The etiology of renal papillary hyperplasia is still unknown. Papillary hyperplasia and papillary adenoma, both considered benign, as well as papillary renal cell carcinoma have the same morphologic aspect on endoscopy. The only morphologic feature that may differentiate them is the size of the lesions: <15 mm for papillary adenoma and >15 mm for papillary renal cell carcinoma. ²

Hyperplasia refers to an increase in the number of cell layers of the mucosal transitional cell epithelium. In the renal pelvis, the maximum number of cell layers is normally three to five, increasing to seven in the urinary bladder. The hyperplastic urothelium shows no cytologic atypia. Papillary hyperplasia has to be differentiated from low-grade papillary transitional cell carcinoma. Papillary hyperplasia lacks the characteristic fibrovascular core observed in papillary transitional cell carcinoma. ³

Only few cases of renal papillary hyperplasia have been reported in the literature so far: available publications are from Lauret and colleagues ⁴ in 1956, Moonen et al. ⁵ in 1961 and Whitaker and colleagues ⁶ in 1969. Their patients were all symptomatic (flank pain or macroscopic hematuria) and diagnosis of renal papillary hyperplasia was obtained after partial nephrectomy or radical nephrectomy, respectively.

Nowadays, the diagnosis and treatment can be achieved without such radical procedures. Türkvatan et al. ⁷ reported on a 25-year-old woman with painless hematuria, in whom hypertrophic renal papillae were diagnosed by multidetector CT urography and static fluid MR urography without obtaining biopsies and lacking histologic verification.

Recently, Birk and coworkers ⁸ published a case report with two female patients with persistent painless gross hematuria, who were both, as well as our patient, on hormonal contraception, and renal papillary hypertrophy was treated by holmium laser ablation, because in one patient the papilla was hypertrophic to the point of protrusion into the renal pelvis and in the other patient active oozing of blood was seen from the hypertrophic papilla.

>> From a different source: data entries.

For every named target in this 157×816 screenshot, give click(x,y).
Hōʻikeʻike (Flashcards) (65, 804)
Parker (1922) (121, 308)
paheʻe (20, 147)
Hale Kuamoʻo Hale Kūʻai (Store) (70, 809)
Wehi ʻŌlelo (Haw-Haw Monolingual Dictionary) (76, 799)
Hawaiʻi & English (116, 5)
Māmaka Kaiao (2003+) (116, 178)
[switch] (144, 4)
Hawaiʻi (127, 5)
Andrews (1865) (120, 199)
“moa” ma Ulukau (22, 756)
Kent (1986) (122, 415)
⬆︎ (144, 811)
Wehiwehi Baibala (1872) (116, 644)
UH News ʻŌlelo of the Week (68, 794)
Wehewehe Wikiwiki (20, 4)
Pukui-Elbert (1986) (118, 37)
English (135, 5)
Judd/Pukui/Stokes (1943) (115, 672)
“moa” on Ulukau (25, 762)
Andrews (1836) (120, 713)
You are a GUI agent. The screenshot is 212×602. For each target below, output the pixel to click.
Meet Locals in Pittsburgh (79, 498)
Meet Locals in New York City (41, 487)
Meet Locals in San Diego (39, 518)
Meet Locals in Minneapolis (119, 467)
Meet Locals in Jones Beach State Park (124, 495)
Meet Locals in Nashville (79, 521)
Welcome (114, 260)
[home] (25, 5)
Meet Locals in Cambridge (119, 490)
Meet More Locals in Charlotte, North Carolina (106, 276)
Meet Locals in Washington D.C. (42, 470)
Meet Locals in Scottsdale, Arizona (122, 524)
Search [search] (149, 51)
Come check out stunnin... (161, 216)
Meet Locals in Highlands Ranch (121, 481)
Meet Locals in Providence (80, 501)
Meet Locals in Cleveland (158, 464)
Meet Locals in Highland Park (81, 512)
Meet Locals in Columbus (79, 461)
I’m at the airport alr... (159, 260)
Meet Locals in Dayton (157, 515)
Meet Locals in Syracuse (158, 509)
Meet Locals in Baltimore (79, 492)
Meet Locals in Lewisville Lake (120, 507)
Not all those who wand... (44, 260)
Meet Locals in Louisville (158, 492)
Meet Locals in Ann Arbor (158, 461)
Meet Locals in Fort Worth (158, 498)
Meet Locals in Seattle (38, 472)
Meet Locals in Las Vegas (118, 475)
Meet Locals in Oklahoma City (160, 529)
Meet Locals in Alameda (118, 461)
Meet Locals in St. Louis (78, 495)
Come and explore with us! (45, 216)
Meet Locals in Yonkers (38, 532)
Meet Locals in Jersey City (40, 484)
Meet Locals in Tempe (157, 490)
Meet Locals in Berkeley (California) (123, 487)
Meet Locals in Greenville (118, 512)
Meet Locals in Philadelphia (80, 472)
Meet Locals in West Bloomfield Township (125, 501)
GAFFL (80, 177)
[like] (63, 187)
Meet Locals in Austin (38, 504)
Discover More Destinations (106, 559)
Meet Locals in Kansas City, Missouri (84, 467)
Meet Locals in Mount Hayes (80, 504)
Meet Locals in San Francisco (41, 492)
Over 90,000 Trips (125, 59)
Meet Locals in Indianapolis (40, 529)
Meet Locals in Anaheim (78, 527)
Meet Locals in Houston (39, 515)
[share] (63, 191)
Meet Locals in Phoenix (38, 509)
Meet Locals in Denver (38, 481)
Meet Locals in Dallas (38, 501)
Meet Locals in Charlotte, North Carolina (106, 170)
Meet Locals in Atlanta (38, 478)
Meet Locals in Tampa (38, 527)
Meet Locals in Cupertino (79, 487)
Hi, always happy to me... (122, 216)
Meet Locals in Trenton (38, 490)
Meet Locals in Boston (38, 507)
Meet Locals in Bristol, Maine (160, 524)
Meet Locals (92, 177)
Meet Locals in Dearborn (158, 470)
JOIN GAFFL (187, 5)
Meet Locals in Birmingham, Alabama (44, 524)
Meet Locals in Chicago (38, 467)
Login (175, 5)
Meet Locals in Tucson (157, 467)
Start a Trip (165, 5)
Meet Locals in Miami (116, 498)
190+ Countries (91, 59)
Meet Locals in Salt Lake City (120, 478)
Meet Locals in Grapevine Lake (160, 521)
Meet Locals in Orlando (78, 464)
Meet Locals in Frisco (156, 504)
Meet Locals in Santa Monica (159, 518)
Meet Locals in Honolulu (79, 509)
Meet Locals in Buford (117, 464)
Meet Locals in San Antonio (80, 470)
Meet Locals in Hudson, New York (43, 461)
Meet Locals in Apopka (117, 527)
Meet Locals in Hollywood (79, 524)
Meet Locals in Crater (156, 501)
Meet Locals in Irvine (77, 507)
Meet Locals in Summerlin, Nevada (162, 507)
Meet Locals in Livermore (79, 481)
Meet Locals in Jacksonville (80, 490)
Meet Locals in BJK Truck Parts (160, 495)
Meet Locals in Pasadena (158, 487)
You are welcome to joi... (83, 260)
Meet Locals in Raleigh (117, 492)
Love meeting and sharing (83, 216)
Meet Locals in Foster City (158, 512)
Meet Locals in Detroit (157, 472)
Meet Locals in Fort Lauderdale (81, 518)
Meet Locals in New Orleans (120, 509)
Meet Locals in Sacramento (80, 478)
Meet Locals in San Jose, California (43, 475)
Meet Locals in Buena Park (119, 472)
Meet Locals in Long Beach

We refrained to ablate the lesion as the patient was asymptomatic but chose a close follow-up regime with subsequent treatment if needed instead.

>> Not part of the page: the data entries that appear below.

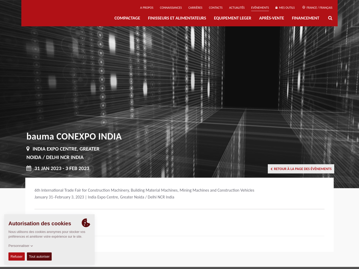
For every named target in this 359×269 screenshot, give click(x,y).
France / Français (317, 7)
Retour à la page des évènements (301, 169)
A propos (146, 7)
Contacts (216, 7)
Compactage (127, 18)
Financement (305, 18)
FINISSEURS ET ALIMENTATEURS (177, 18)
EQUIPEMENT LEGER (232, 18)
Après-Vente (271, 18)
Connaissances (171, 7)
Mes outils (285, 7)
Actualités (237, 7)
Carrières (195, 7)
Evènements (260, 7)
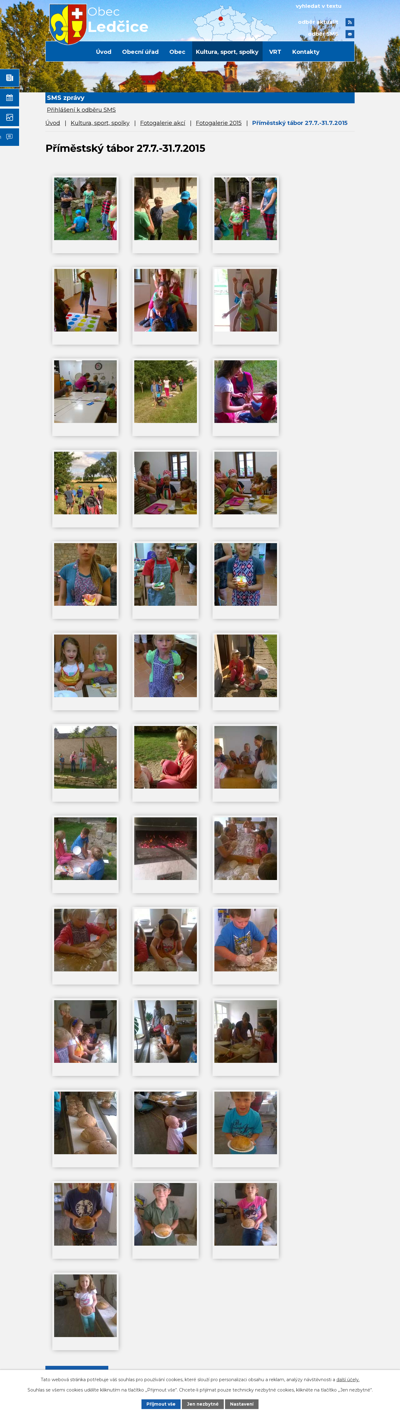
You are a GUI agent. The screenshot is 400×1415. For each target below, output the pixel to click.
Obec (177, 52)
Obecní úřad (140, 52)
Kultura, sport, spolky (227, 52)
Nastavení (242, 1404)
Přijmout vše (160, 1404)
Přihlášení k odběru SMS (81, 109)
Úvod (103, 52)
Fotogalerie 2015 (219, 123)
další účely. (348, 1379)
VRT (275, 52)
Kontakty (306, 52)
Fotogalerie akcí (162, 123)
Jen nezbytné (203, 1404)
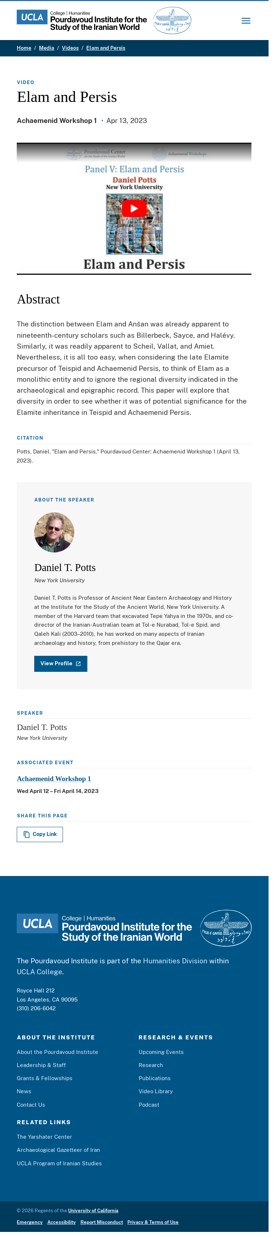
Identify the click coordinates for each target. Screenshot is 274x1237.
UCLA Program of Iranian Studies (59, 1163)
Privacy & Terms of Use (153, 1222)
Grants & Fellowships (44, 1078)
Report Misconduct (101, 1222)
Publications (155, 1078)
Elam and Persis (105, 48)
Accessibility (61, 1222)
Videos (70, 48)
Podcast (149, 1104)
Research (151, 1065)
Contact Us (31, 1104)
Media (46, 48)
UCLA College (39, 972)
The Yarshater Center (44, 1137)
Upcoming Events (161, 1051)
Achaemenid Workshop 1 (54, 778)
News (24, 1091)
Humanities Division (175, 961)
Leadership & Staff (41, 1065)
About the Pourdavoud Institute (57, 1051)
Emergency (30, 1222)
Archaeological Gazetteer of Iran (58, 1150)
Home (24, 48)
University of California (93, 1210)
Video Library (156, 1091)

Owing to the lack of profound evidence, such as guidelines dealing with renal papillary hyperplasia, we suggest a close follow-up regime with regular visits every 4 months at the first year, including physical examination, ultrasonography, and urine cytology. CT or MRI studies may be performed twice a year. The latter may be prioritized because of the lack of radiation exposure.

Our follow-up strategy conforms to Türkvatan and Birk, who also suggested imaging studies twice a year.

In case of changes on imaging studies or if the patients becomes symptomatic (e.g., bleeding), laser ablation through retrograde intrarenal surgery will be the treatment of choice. At our department, Holmium:YAG and Thulium:YAG devices are prevalent, which have both been shown to be safe and effective. ⁹ For both devices, 230 μm and 365 μm laser fibers can be used for ablation of tumors in the upper urinary tract with the corresponding laser settings. For instance, our Holmium:YAG laser (Auriga XL/4007, 120 W; StarMedTec GmbH, Starnberg, Germany) may be used with 1200 mJ and pulse of 18 Hz.

Conclusion

Despite being a rare condition, renal papillary hyperplasia should be considered not only in symptomatic but also in asymptomatic patients presenting with microhematuria and a pelvicaliceal contrast-filling defect in imaging studies. As imaging modalities cannot safely distinguish nonmalignant from malignant conditions, further endourologic assessment including biopsy leads to definitive diagnosis and avoids unnecessary surgical treatment of this benign condition in asymptomatic patients.